Do you know how to implement a really efficient self reordering list in
Python? (List with a maximum length. When an item is processed, it
becomes the first element in the list.) I would like to use this for
caching of rendered images.

I wonder why you don't use a dictionary? The only time I used a
move-front algorithm I stored algorithms and had to evaluate a
condition to select the correct algo. That means no constant search key
was available for accessing the correct one. In case of an image list I
would implement a self-ordering list if I have to do some pattern
recognition in order to select the correct image. Holding a reference
as a search key a Python hash-table will always have a better average
time complexity no matter which language is used to implement
move-front. In either way I'd use Python as an implementation language.


Kay
 
L

Laszlo Zsolt Nagy

I wonder why you don't use a dictionary? The only time I used a
move-front algorithm I stored algorithms and had to evaluate a
condition to select the correct algo. That means no constant search key
was available for accessing the correct one. In case of an image list I
would implement a self-ordering list if I have to do some pattern
recognition in order to select the correct image.

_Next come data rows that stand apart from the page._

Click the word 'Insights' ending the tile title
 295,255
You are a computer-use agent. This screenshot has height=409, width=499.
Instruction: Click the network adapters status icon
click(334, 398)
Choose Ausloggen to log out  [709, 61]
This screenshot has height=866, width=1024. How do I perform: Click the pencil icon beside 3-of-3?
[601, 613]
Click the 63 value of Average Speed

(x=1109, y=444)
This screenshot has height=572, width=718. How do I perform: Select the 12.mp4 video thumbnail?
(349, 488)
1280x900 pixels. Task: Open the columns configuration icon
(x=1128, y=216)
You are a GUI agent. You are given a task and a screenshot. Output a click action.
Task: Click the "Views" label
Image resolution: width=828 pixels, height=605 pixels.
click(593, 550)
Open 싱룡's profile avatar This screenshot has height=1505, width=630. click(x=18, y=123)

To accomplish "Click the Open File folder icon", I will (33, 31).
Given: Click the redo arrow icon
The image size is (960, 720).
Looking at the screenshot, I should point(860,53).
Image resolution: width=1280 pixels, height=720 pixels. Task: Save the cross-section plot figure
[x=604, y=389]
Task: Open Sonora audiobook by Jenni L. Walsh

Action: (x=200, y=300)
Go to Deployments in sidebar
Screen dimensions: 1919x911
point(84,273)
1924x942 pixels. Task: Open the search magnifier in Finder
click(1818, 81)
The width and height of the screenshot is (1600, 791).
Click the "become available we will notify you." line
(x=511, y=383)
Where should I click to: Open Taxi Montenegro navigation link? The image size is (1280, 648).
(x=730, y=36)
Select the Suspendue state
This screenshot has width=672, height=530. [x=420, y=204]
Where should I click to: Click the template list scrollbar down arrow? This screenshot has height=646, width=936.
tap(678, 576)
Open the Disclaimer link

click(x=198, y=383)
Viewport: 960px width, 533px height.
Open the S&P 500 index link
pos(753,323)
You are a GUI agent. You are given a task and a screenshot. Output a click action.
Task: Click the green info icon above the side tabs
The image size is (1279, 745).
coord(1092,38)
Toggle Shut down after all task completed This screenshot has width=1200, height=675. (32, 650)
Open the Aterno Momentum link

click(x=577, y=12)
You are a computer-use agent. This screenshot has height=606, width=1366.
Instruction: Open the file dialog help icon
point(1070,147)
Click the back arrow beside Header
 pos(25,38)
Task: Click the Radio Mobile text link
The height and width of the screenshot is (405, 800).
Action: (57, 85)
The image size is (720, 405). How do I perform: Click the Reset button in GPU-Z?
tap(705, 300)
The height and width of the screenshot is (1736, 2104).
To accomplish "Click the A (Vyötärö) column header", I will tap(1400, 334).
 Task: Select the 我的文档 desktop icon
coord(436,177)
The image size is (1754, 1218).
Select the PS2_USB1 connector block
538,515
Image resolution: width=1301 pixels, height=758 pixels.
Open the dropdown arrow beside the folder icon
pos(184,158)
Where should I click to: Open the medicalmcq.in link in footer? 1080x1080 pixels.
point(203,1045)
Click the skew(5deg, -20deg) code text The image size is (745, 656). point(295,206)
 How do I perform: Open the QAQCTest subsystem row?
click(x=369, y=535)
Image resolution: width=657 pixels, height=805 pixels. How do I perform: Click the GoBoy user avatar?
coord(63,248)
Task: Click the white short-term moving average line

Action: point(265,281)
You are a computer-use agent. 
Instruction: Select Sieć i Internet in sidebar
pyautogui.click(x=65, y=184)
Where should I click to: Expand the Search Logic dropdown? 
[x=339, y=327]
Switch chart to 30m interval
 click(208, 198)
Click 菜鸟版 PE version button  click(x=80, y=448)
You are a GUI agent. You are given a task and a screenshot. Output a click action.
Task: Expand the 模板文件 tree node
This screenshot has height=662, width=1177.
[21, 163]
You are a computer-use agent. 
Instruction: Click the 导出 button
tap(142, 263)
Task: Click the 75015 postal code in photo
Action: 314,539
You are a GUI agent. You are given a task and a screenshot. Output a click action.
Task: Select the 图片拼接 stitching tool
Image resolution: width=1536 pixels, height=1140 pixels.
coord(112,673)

Holding a reference
as a search key a Python hash-table will always have a better average
time complexity no matter which language is used to implement
move-front.
You are right in that holding a reference will have a better time
complexity. But holding a reference makes it impossible to free the
object. :) As I said, my list has a maximum length. I just can't store
any number of images in memory. I need to keep only the most frequently
used ones. I do not know which ones will be used the most frequently,
this is why I need a self reordering list. Accessing an element makes it
"more imporant" than the others. I already implemented this in Python
and it was ten times faster compared to the original version. (200
frames per sec instead of 20 fps)

Probably my problem was a "no-problem". I realized that it does not
matter how fast is my list. The most time consuming part is still the
rendering of the images that are not in the cache. I need to speed up
rendering and have more RAM, of course. :)

Les
 
T

Terry Hancock

You are right in that holding a reference will have a better time
complexity. But holding a reference makes it impossible to free the
object. :) As I said, my list has a maximum length. I just can't store
any number of images in memory. I need to keep only the most frequently
used ones. I do not know which ones will be used the most frequently,
this is why I need a self reordering list. Accessing an element makes it
"more imporant" than the others. I already implemented this in Python
and it was ten times faster compared to the original version. (200
frames per sec instead of 20 fps)

This is actually the use-case for an "LRU cache"="least recently used
cache", which is probably already implemented in Python somewhere (or
even as a fast extension). I'd do a google search for it. It almost
certainly would use a dictionary interface within Python, ISTM.

Cheers,
Terry
 
F

Fredrik Lundh

Terry said:
This is actually the use-case for an "LRU cache"="least recently used
cache", which is probably already implemented in Python somewhere (or
even as a fast extension). I'd do a google search for it.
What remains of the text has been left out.